Aber ich habe mich von ihr an die Hand nehmen lassen. Ich bin mit ihr auf jeden Kontinent gereist, zumindest durch dieses herrliche Buch, und habe gesehen, was sie gesehen hat. Einiges deckt sich tatsächlich mit Selbsterlebtem.
Bewundernswert ist diese polyglotte Kosmopolitin mit Hang zum Kirschlikör, diese umfassende Opernkennerin und belesene Provokateurin.
Paris ist der Sehnsuchtsort ihrer Jugend. Der billige Wein wird im Nachhinein süß, denn süß ist die Erinnerung. Himmlisch befreiend ist die Beschreibung der Frauenbadeanstalt in der Schweiz.
Auch sie hat Michelangelos Pietà sofort mit ihrer Traurigkeit umschlossen, damals als sie noch nicht hinter Panzerglas war im Petersdom. Das geht ans Herz, besonders wenn man dieses Gefühl schon geteilt hat.
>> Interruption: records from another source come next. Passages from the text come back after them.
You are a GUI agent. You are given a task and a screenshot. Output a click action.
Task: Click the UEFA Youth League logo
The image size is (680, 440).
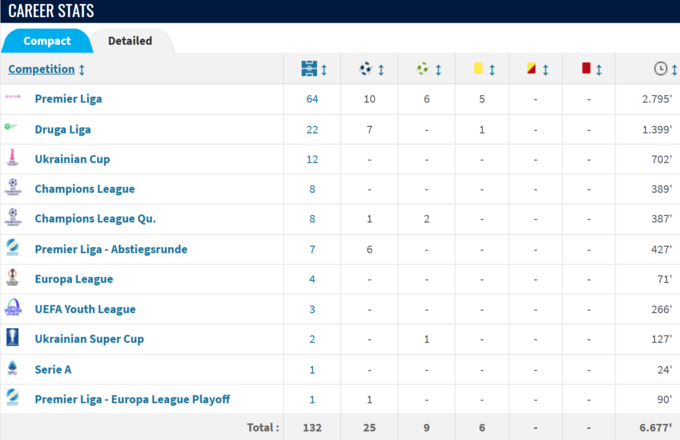click(x=12, y=309)
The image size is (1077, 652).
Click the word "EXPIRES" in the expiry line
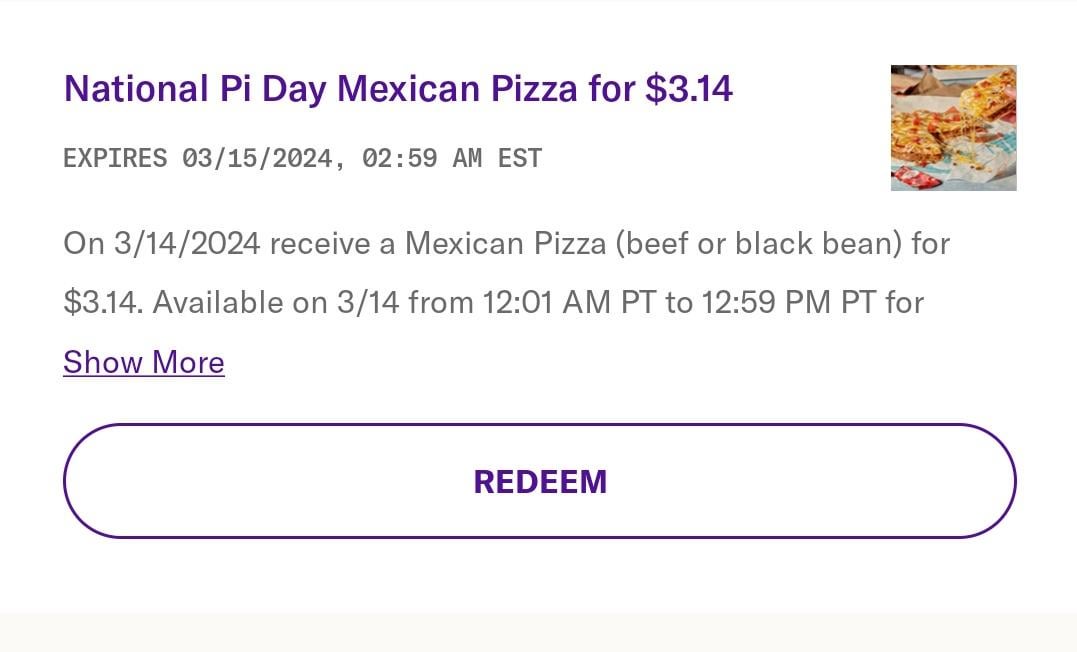coord(115,158)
So gibt es in diesem Buch „Ihr glücklichen Augen“ viele anrührende Geschichten. Sie bleibt darin authentisch, wirkt manchmal mehr großspurig als weltgewandt und auch mal bemüht jugendlich. Heidenreich beeindruckt mit Fremdsprachen und wunderbaren Zitaten internationaler Künstler. Bei mir entsteht Neid, weil ich versucht bin, mein normales Leben mit ihrem bunten zu vergleichen.
Eine homogene Erzählweise gibt es in diesem Buch nicht. Manchmal agitiert sie, greift an und dann wieder lässt sie mich den Blick beschämt senken, weil ich mich wie ein heimlicher Zaungast vorkomme, der etwas gesehen hat, was verborgen bleiben sollte.
Ihre Wegbegleiter sind heute oft verstorben. Das gibt den Geschichten etwas Einzigartiges und Nicht-Wiederholbares und lässt die Leser*innen melancholisch zurück.
Das Buch ist ein Geschenk für bibliophile Entdecker*innen und tausendmal besser als jeder Reiseführer. „Ich betrachte das Leben als eine Herberge, in der ich verweilen muss, bis die Postkutsche des Abgrunds eintrifft“ (Pessoa).
Ich spreche hier meine unbedingte Leseempfehlung aus.